Recovering Data from Fake SD Cards

If you see something like this, the card is a 100% fake:

Recovering Data from Fake SD Cards

What should you do if you’ve got a fake? Report it immediately to the marketplace you’ve bought it from. eBay, for example, has strict rules regarding fake goods; you may not even need to ship it back to the seller (instead, you may be asked to destroy it – with a proof, or to ship it to eBay approved facility for an investigation). If this is not an option, return it back to the seller. DO leave a negative rating to warn others, as many buyers leave positive feedback too soon without fully testing the card first. These premature positive feedbacks feed the vicious circle, attracting more unsuspecting buyers to the listing of the fake. Don’t settle for a refund; do the right thing and warn the others!

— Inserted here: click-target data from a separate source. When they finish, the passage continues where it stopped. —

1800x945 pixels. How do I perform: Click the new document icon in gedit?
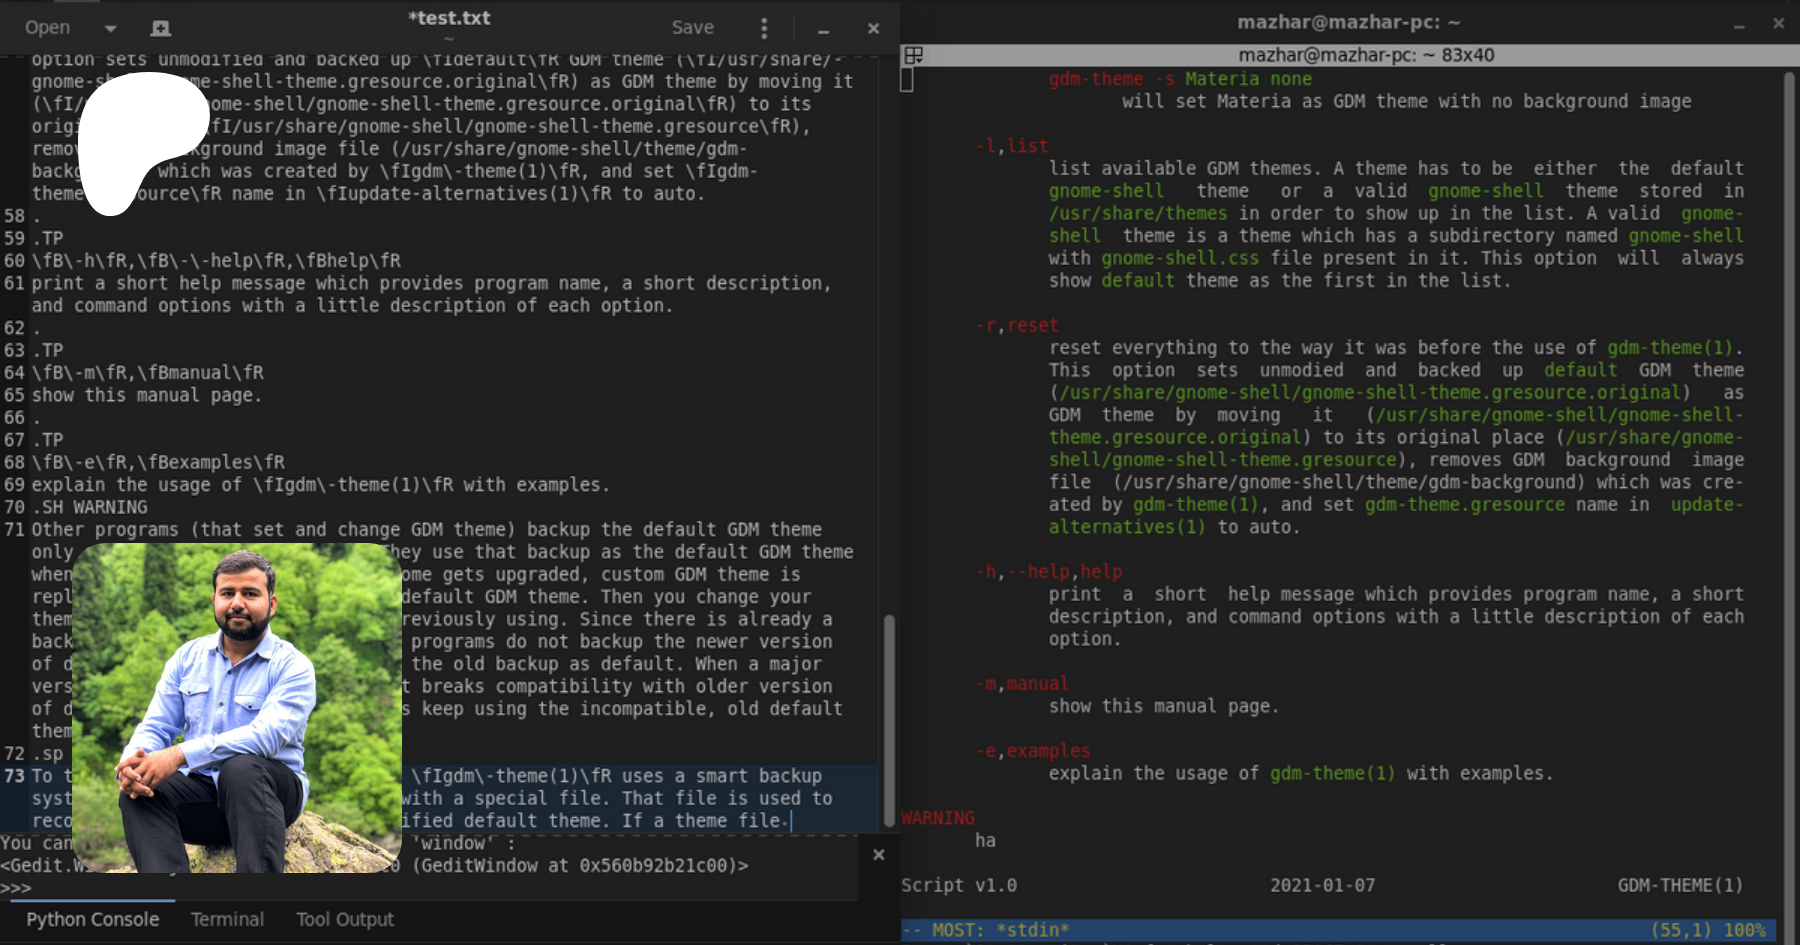160,28
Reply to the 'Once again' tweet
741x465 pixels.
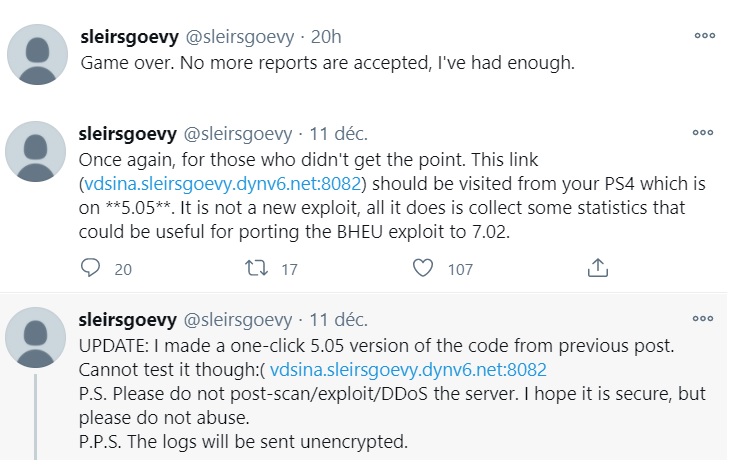click(90, 268)
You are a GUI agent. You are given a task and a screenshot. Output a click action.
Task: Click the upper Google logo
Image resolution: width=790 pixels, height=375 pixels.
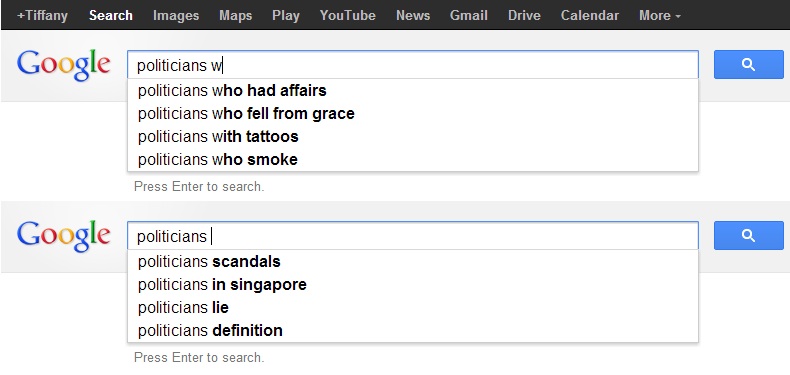point(63,65)
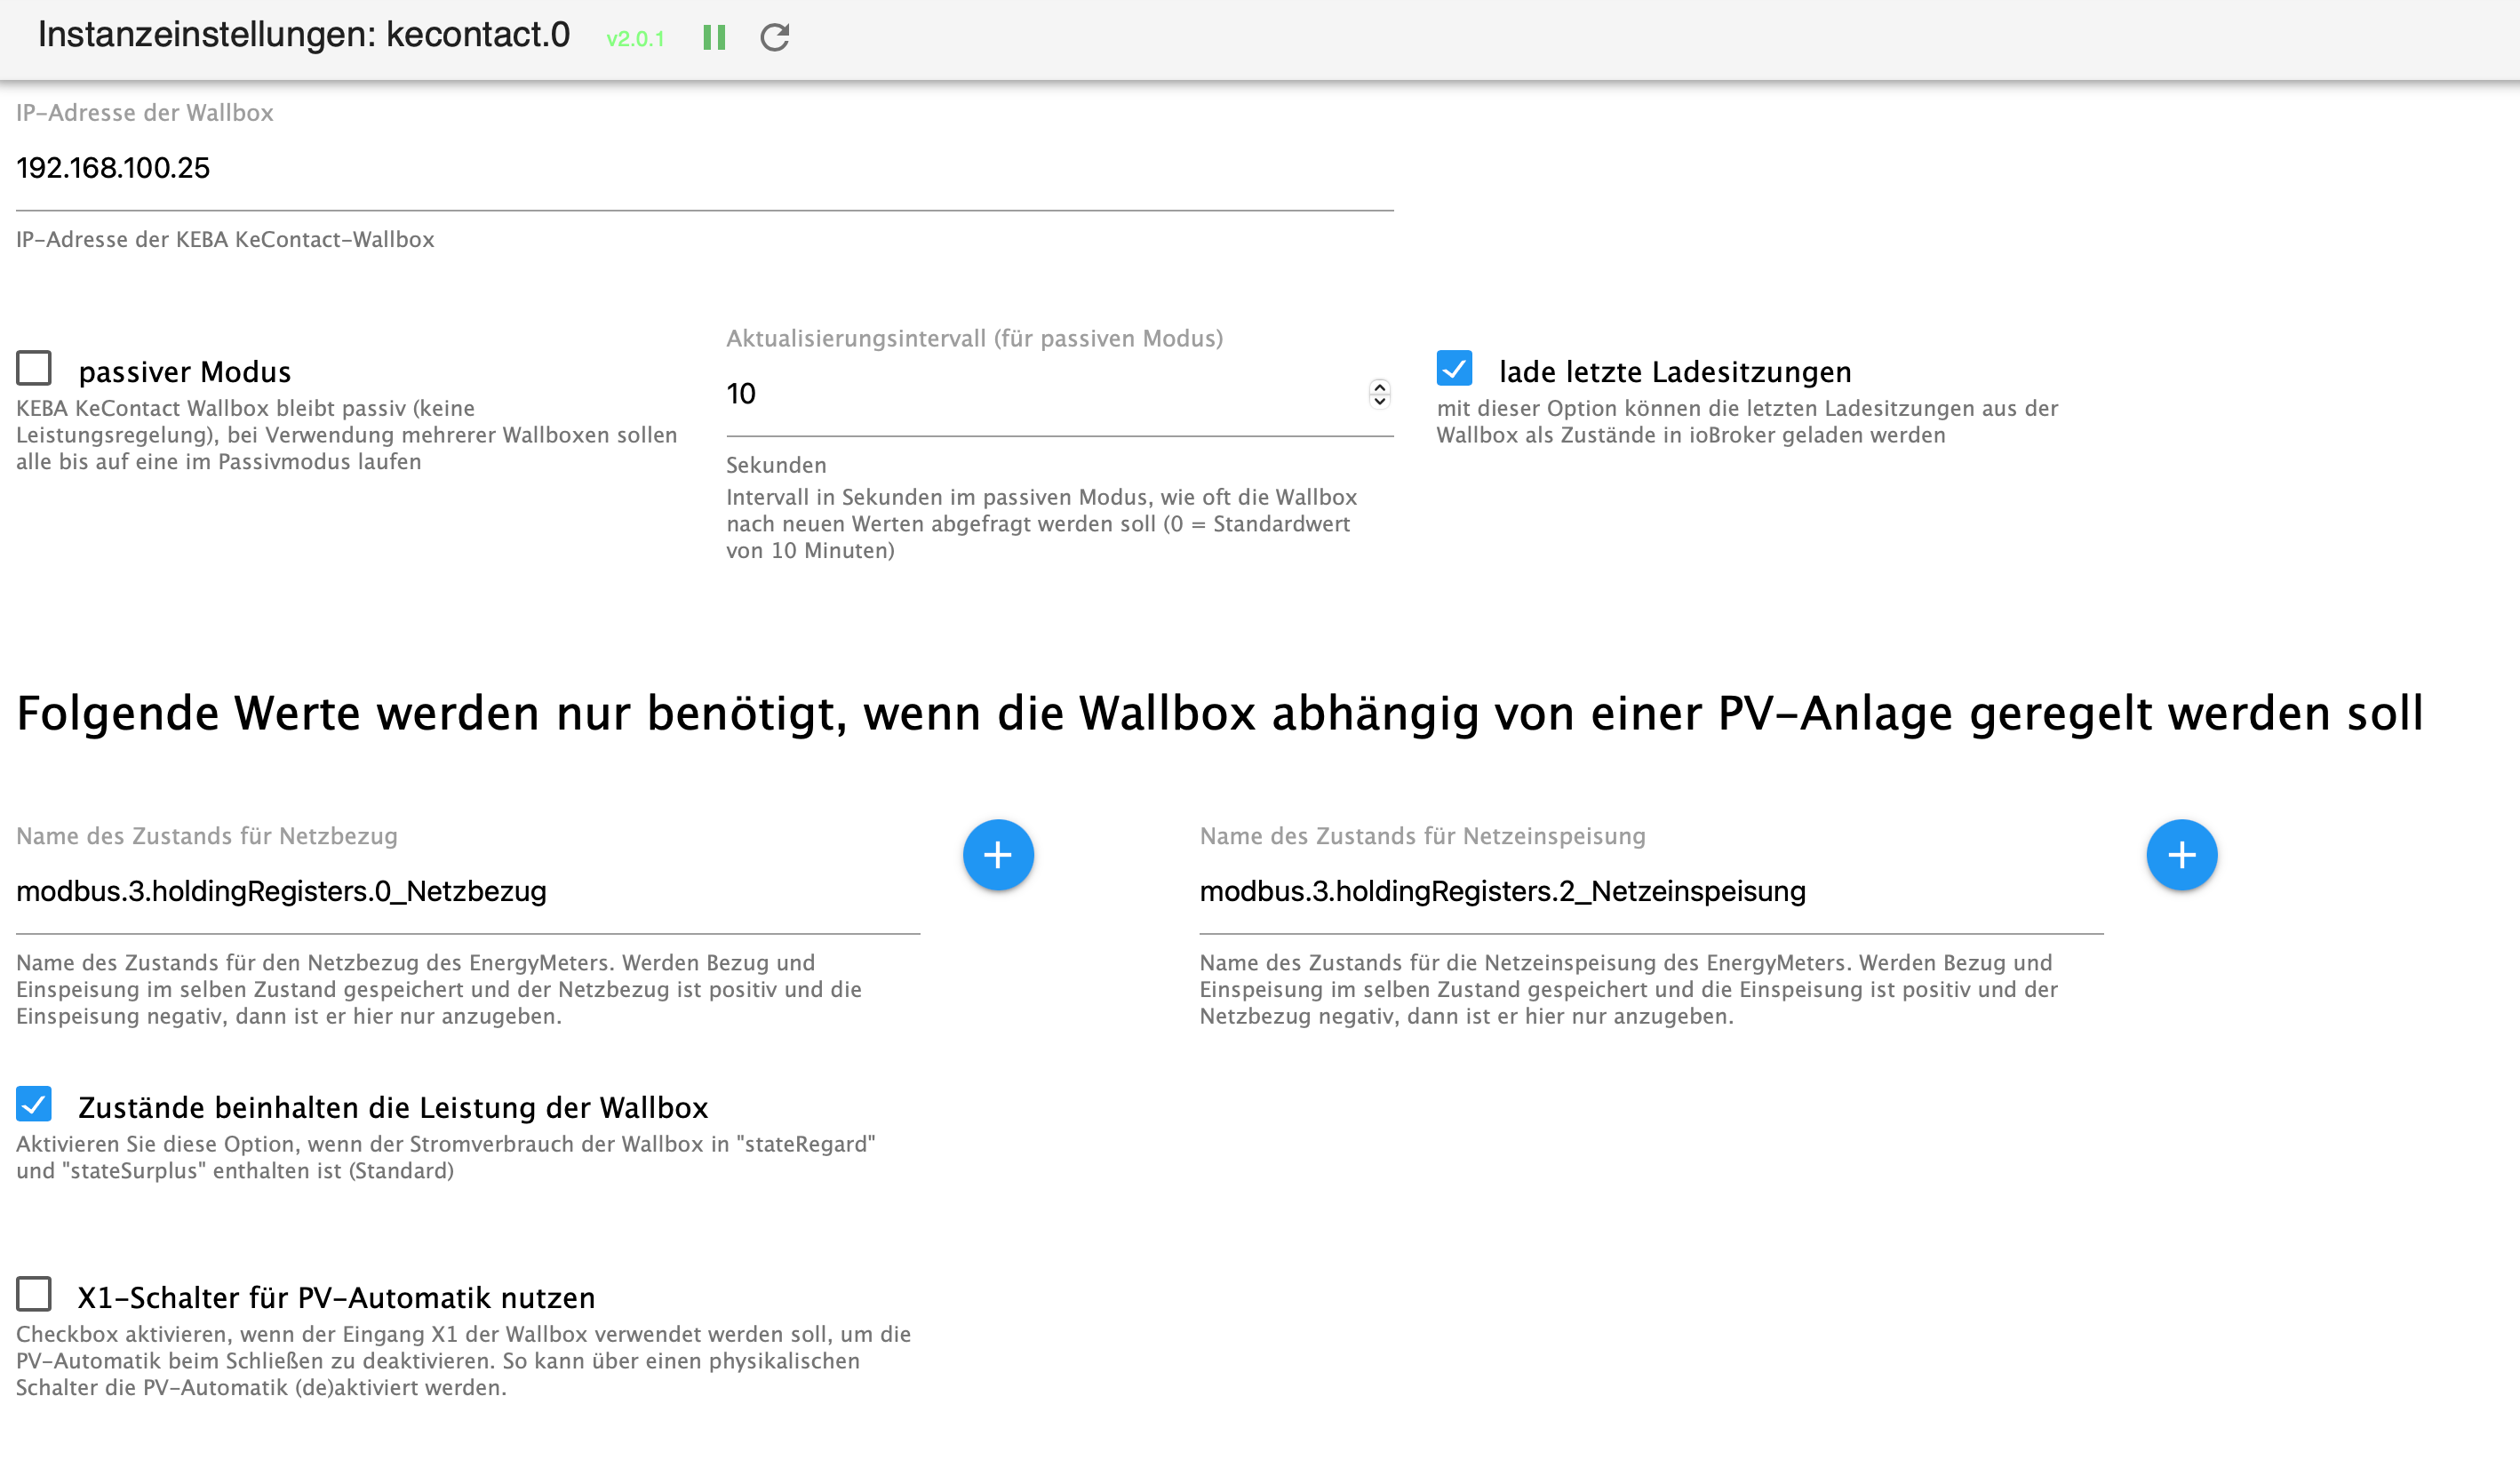Click the 'passiver Modus' label text
Screen dimensions: 2520x1468
(185, 372)
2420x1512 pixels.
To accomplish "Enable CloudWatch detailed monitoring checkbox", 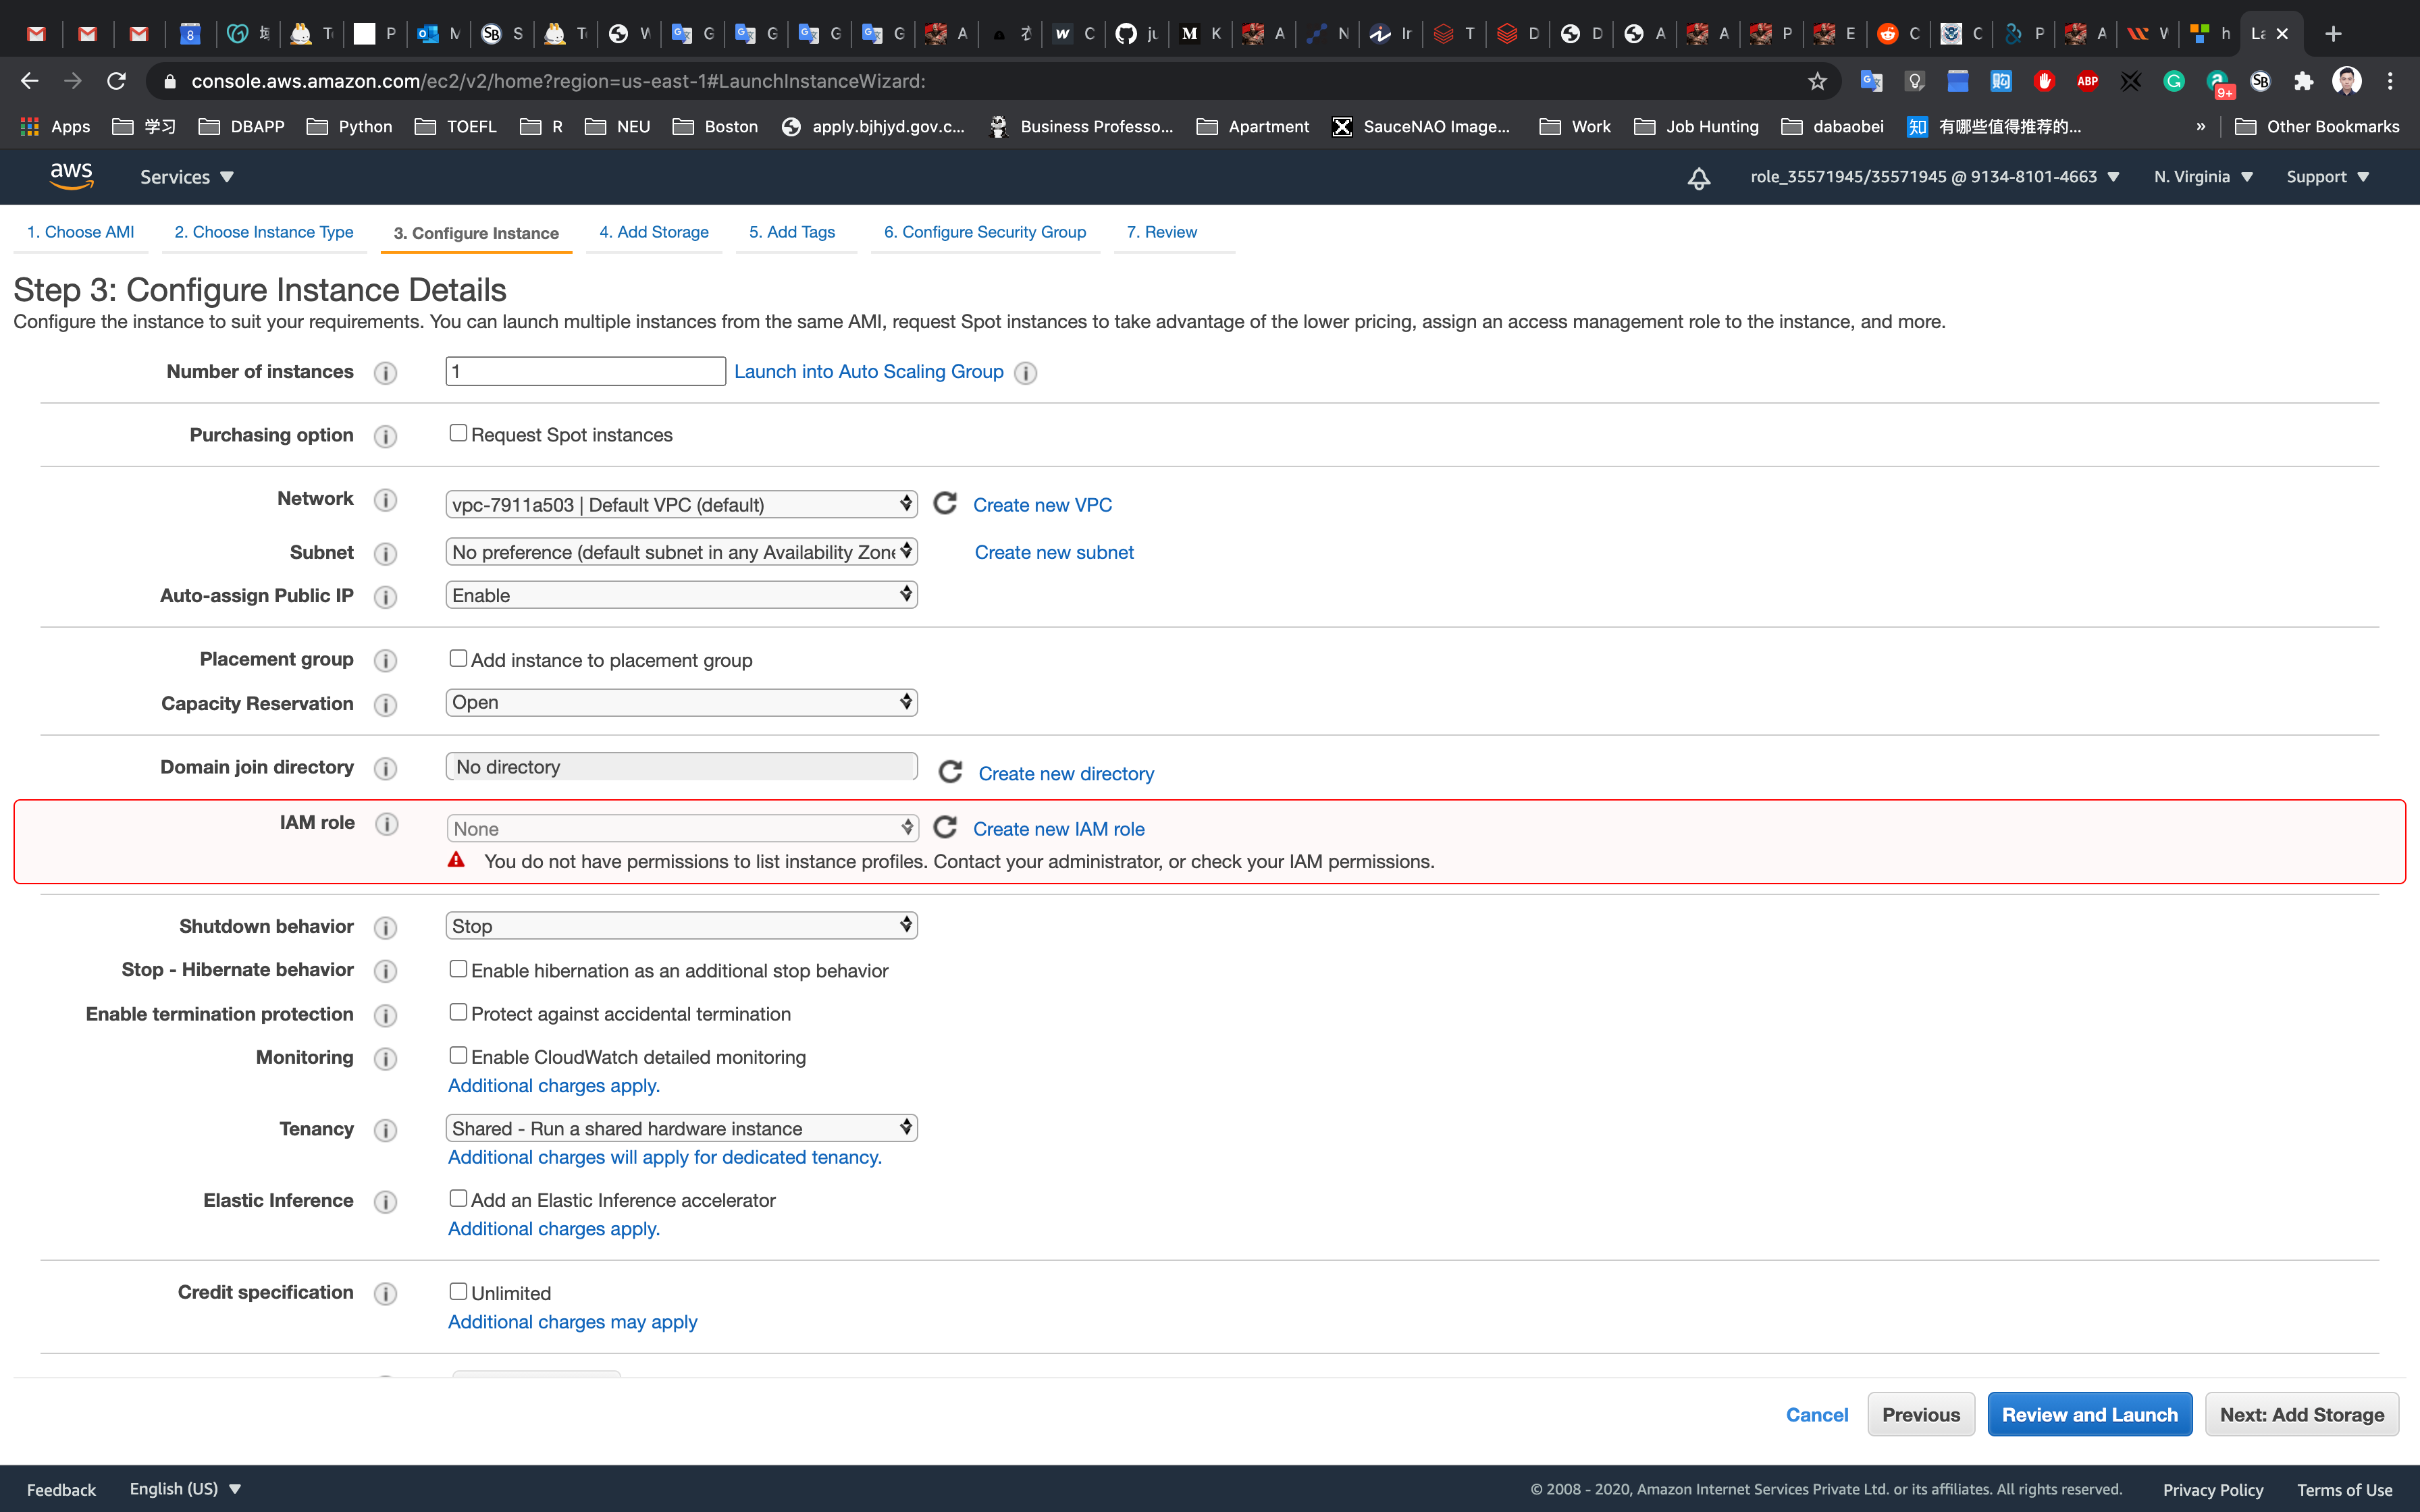I will point(458,1055).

Sometimes we’ve been asked this question: “Can I still use the fake memory card up to its actual capacity?” The short answer is NO. The long answer would be YES AND NO (you can use it for some time if you don’t care for your data). The faked microcontroller cannot and does not do any wear leveling (please refer to our previous article “Life Inside an SD Card: Storage Reliability and Recoverability” for more information); as a result, any attempt to re-write content on that memory card may result in corrupted data blocks. You may never notice them if you store large files such as videos; however, the more data you write onto a fake memory card, the more corrupted blocks you will get, and the higher chances of data corruption you’ll receive. Practically the only use for a fake memory card would be storing 8 GB of cartoons on it. But ask yourself a question: is it really worth it? You can buy a perfectly legit, genuine brand memory card for just a few dollars. Last time I checked 32 GB SanDisk SDHC cards were $11, and 64 GB SanDisk SDXC were under $20, sold directly by Amazon (and not one of their marketplace sellers). Is your data really worth less than that?